Maduro critiqué par son propre camp
Un haut responsable dénonce une « rupture de l’ordre constitutionnel » après le « coup d’État » du président
CARACAS | (AFP) Le président vénézuélien Nicolas Maduro a pour la première fois été ouvertement critiqué par son propre camp, un haut responsable dénonçant une «rupture de l’ordre constitutionnel» dans le pays après la mainmise de la Cour suprême sur le Parlement.
Les critiques pleuvent depuis jeudi sur le Venezuela, où la plus haute juridiction, proche du gouvernement, s’est arrogé le pouvoir d’édicter des lois du Parlement, bastion de l’opposition.
Cette mesure traduit une nouvelle escalade dans la crise politique qui agite ce pays pétrolier depuis la large victoire des anti-chavistes (du nom de l’ancien président Hugo Chavez, 1999-2013) aux législatives de fin 2015.
Exécutif, armée, justice et législatif: le régime présidentiel vénézuélien concentre à présent tous les pouvoirs.
GRANDE INQUIÉTUDE
Hier, Luisa Ortega, chef du parquet au niveau national et considérée comme affiliée au président Maduro, est sortie du rang.
«Dans ces décisions (de la Cour suprême), on peut constater des violations de l’ordre constitutionnel et une méconnaissance du modèle d’État consacré par notre Constitution [...] ce qui constitue une rupture de l’ordre constitutionnel», a-t-elle lâché au cours d’un discours retransmis en direct par la télévision d’État.
«Il est de mon devoir de manifester face au pays ma grande inquiétude», a-t-elle ajouté en brandissant la Constitution.
Ces déclarations ont été ponctuées par des applaudissements dans la salle et ont visiblement surpris les journalistes de la chaîne, qui suit la ligne du pouvoir.
«Cela représente une fissure, voire une cassure de la structure interne du pouvoir chaviste», a commenté le politologue Luis Salamanca.
«C’est le moment d’obéir aux ordres de votre conscience», a lancé aux responsables des institutions, dont l’armée, le président du Parlement Julio Borges.
DROITE INTOLÉRANTE
Le gouvernement, sous le feu des critiques internationales, a rejeté les accusations de «coup d’État» qui se multiplient et préféré parler de «correctifs légaux».
La décision de la Cour suprême vise, selon le ministère des Affaires étrangères, à «mettre un terme à l’attitude putschiste des parlementaires de l’opposition».
Le ministère a qualifié la série de condamnations étrangères de «torrent des gouvernements de la droite intolérante et pro-impérialiste [...] dirigée par le département d’État et les centres de pouvoir américains».
Les États-Unis, l’Union européenne, les Nations unies et une dizaine de pays latino-américains ont rejeté jeudi «la rupture de l’ordre constitutionnel» au Venezuela.
MANIFESTATIONS
Dans les rues de Caracas, quelques manifestations de taille réduite ont réuni quelques dizaines de personnes.

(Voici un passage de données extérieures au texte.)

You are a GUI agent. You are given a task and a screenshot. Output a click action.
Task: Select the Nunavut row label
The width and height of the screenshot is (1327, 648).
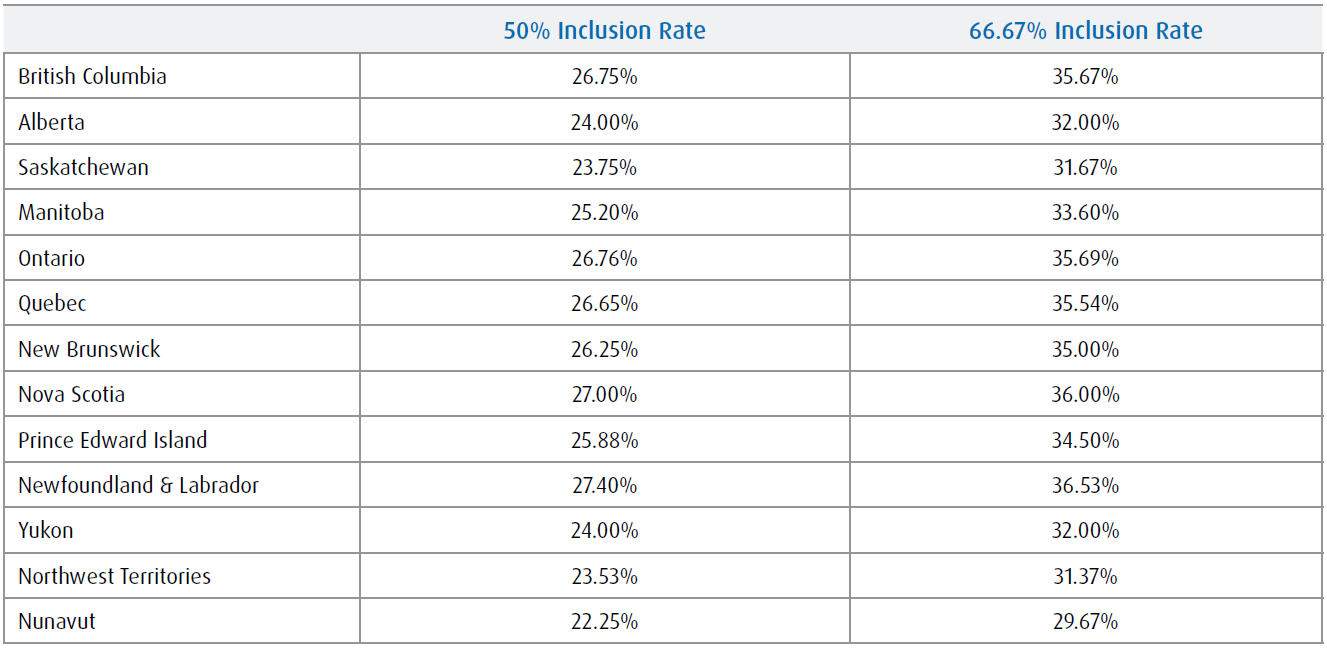(x=57, y=622)
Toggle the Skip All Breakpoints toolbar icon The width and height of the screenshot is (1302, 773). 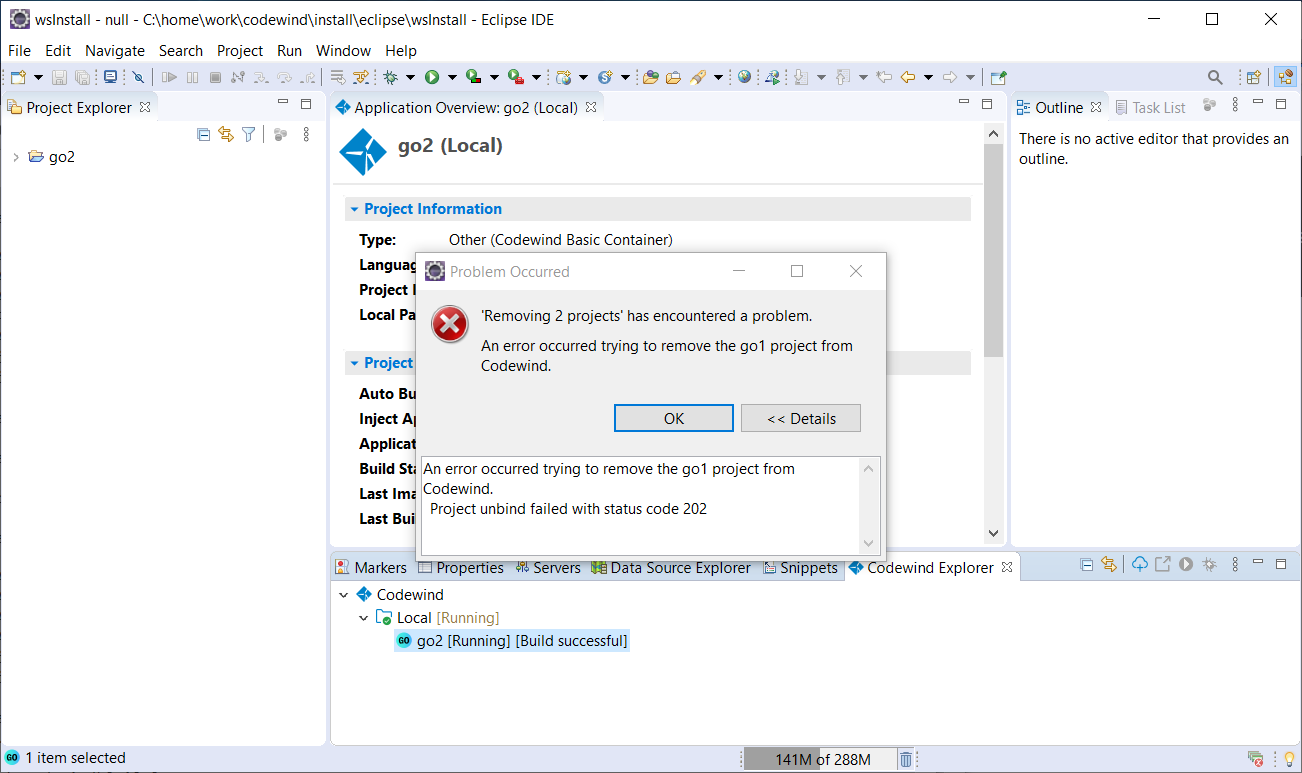137,76
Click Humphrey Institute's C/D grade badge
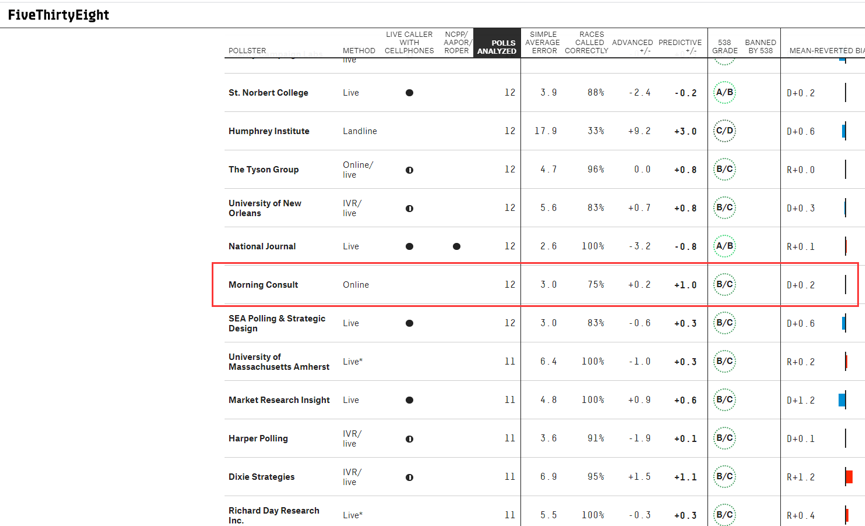865x526 pixels. point(724,131)
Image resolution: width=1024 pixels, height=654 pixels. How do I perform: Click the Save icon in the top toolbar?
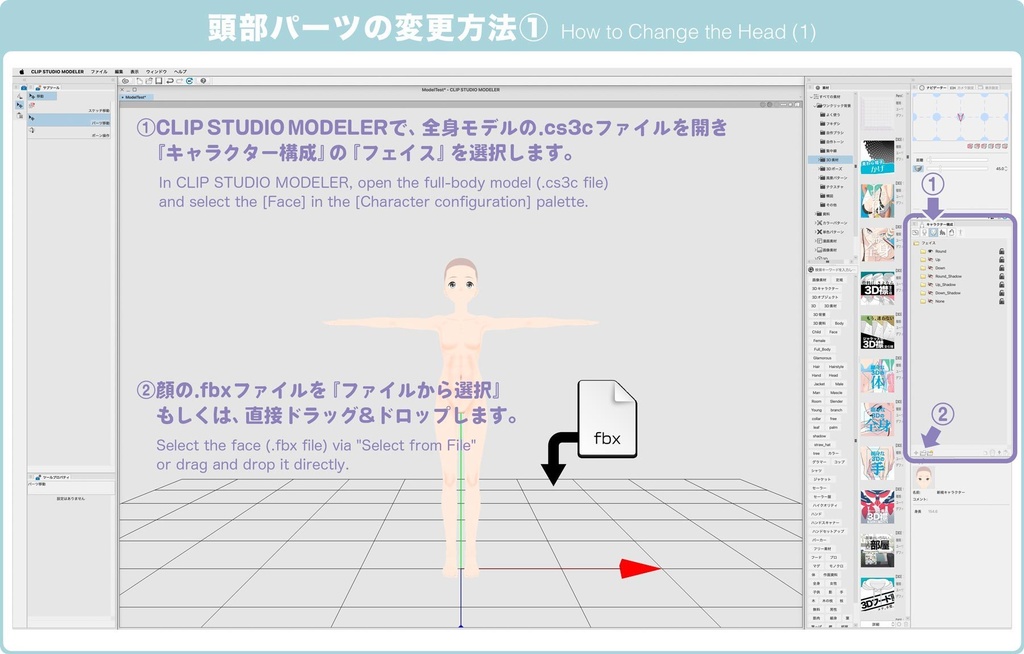click(158, 82)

Sur l’une des pancartes, on pouvait lire «Non à la dictature!».
Des affrontements ont aussi opposé des étudiants à la police un peu plus tôt. Deux étudiants et un journaliste ont été arrêtés, selon une ONG.
L’opposition a appelé à manifester samedi dans les rues de la capitale, tandis que le chef de l’État restait silencieux.